#### Problem details
Please rewrite the items from the line with "Click the ruler measure tool" up to and including the line with "point(16,200)", swapping "Image resolution" for "Screen size" and keeping everything else the same. Leave the pictures out of your answer.
☆ ☆ ☆ ☆
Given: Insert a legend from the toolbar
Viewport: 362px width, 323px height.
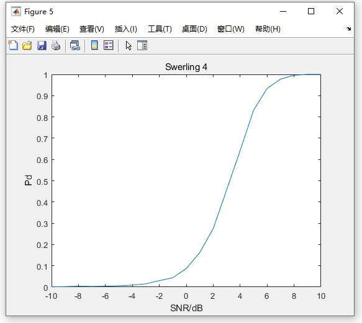Looking at the screenshot, I should point(109,45).
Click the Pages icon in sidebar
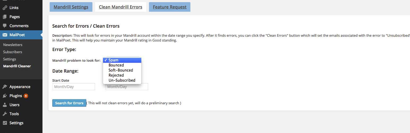This screenshot has width=410, height=133. coord(5,17)
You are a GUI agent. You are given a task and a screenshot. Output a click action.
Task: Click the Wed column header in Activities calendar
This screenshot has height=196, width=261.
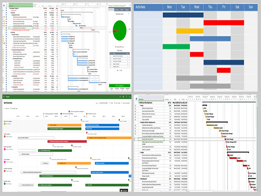(196, 7)
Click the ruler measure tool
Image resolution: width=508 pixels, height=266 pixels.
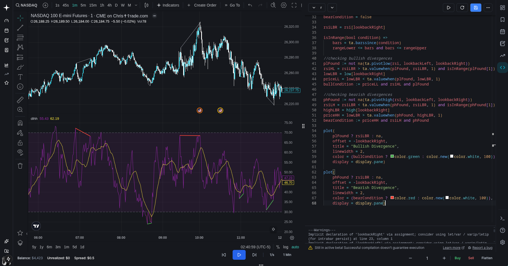pyautogui.click(x=20, y=100)

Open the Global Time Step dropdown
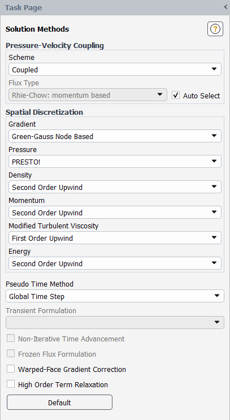(115, 296)
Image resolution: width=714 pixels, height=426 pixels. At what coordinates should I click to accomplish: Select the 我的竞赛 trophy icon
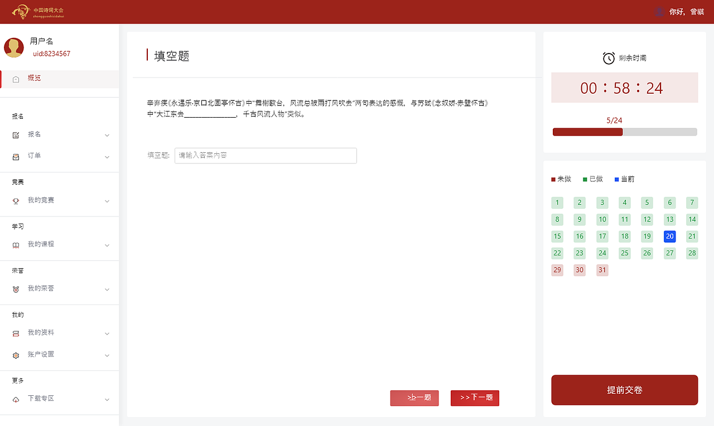point(16,200)
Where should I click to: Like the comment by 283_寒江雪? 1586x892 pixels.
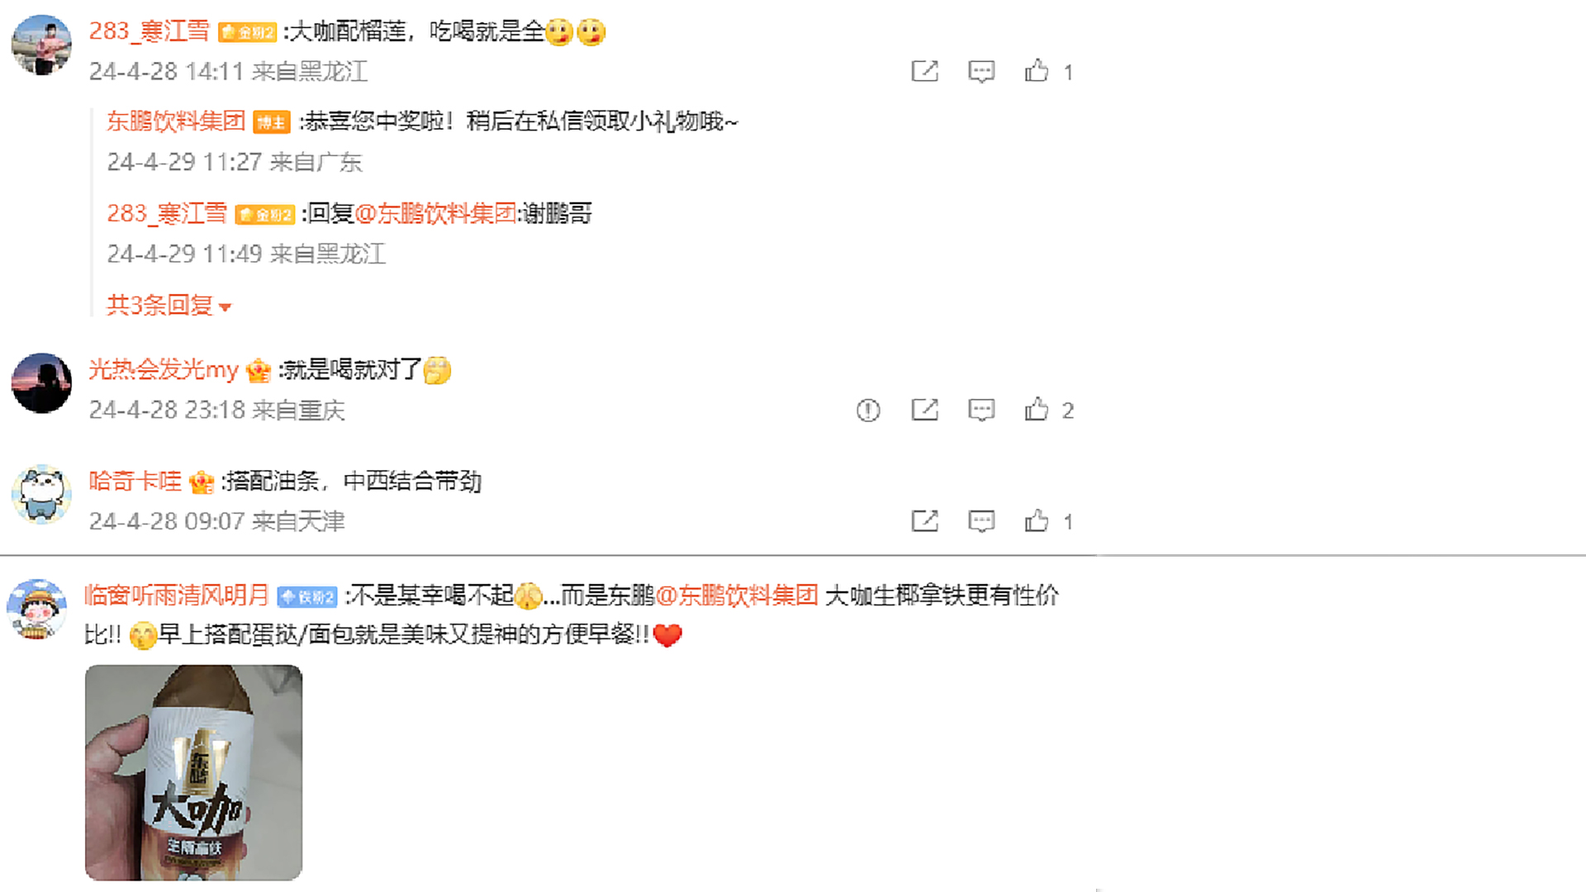[x=1037, y=71]
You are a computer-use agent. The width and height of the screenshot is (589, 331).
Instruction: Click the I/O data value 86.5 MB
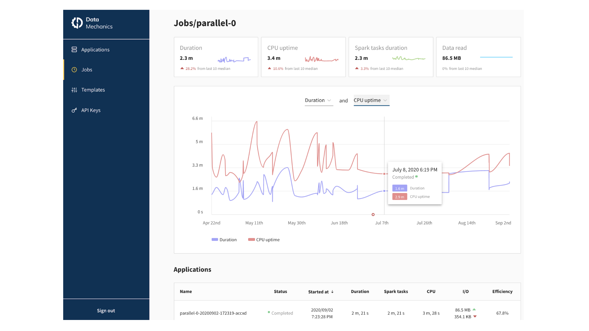(462, 310)
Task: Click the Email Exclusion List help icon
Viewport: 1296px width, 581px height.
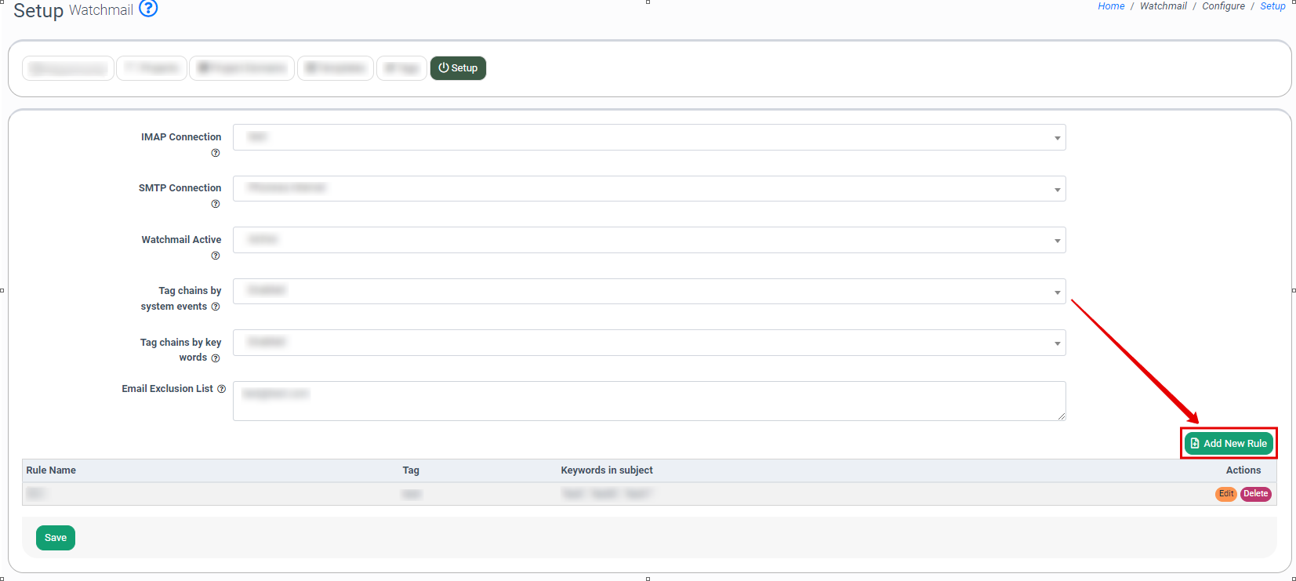Action: (x=221, y=389)
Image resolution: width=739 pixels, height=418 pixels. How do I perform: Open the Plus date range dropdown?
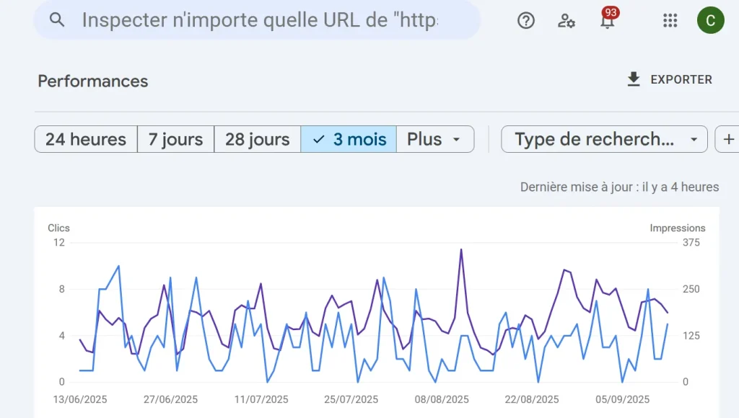point(435,138)
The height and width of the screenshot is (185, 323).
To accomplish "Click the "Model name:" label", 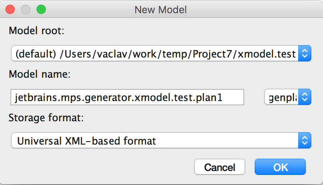I will pyautogui.click(x=39, y=75).
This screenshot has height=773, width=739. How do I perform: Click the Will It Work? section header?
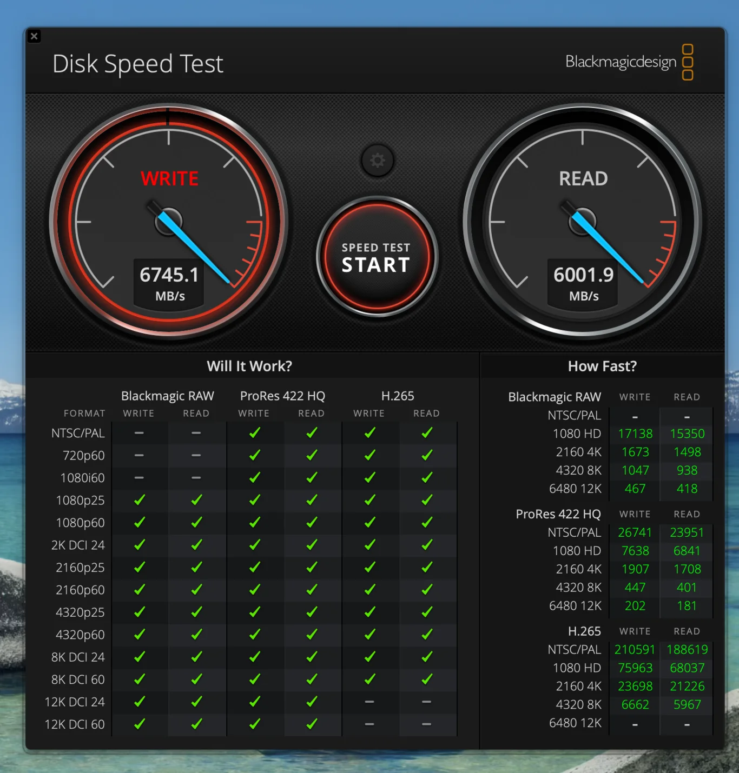tap(249, 366)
☆ ☆ ☆ ☆
#### Exercise solution
Click the ruler measure tool
Screen size: width=508 pixels, height=266 pixels.
pyautogui.click(x=20, y=100)

Open the Global Time Step dropdown
(115, 296)
Screen size: width=714 pixels, height=426 pixels. At what coordinates should I click to accomplish: Select the 我的竞赛 trophy icon
point(16,200)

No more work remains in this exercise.